**EXERCISE OBJECTIVE**
Convert the lines from the one containing "Rebujta (375, 701)" through the end of the records, inclusive, into a JSON list of strings with one string per line and no blank lines. Leave the pictures out.
---------------
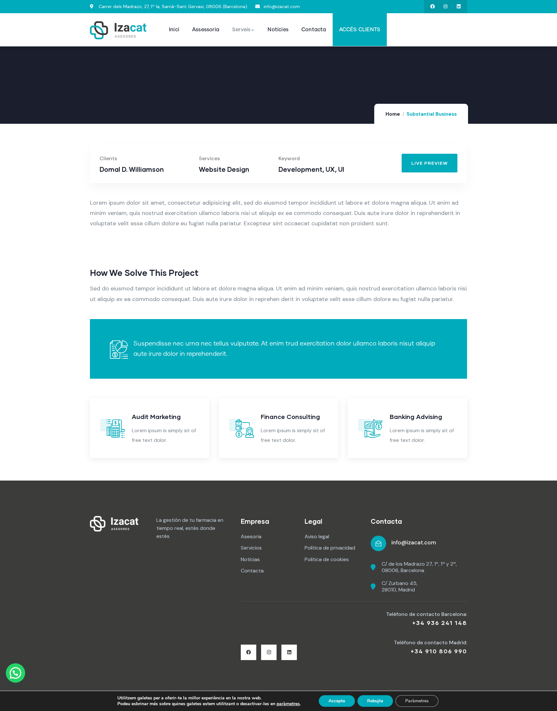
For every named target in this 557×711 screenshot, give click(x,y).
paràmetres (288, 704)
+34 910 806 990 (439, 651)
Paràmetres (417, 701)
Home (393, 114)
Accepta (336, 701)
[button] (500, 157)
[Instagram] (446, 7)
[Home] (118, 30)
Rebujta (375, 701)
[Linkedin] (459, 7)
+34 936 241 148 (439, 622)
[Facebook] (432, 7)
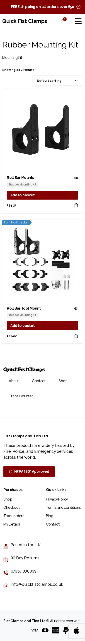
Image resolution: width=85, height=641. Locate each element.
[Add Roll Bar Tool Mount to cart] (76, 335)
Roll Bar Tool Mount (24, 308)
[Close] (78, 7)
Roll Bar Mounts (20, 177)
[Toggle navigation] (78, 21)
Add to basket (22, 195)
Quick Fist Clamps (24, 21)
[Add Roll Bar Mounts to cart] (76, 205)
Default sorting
---------------
**SOLUTION TO THIS EXERCISE**
[
  "Rebujta (375, 701)",
  "[Linkedin] (459, 7)",
  "+34 936 241 148 (439, 622)",
  "[Facebook] (432, 7)",
  "Image resolution: width=85, height=641. Locate each element.",
  "[Add Roll Bar Tool Mount to cart] (76, 335)",
  "Roll Bar Tool Mount (24, 308)",
  "[Close] (78, 7)",
  "Roll Bar Mounts (20, 177)",
  "[Toggle navigation] (78, 21)",
  "Add to basket (22, 195)",
  "Quick Fist Clamps (24, 21)",
  "[Add Roll Bar Mounts to cart] (76, 205)",
  "Default sorting"
]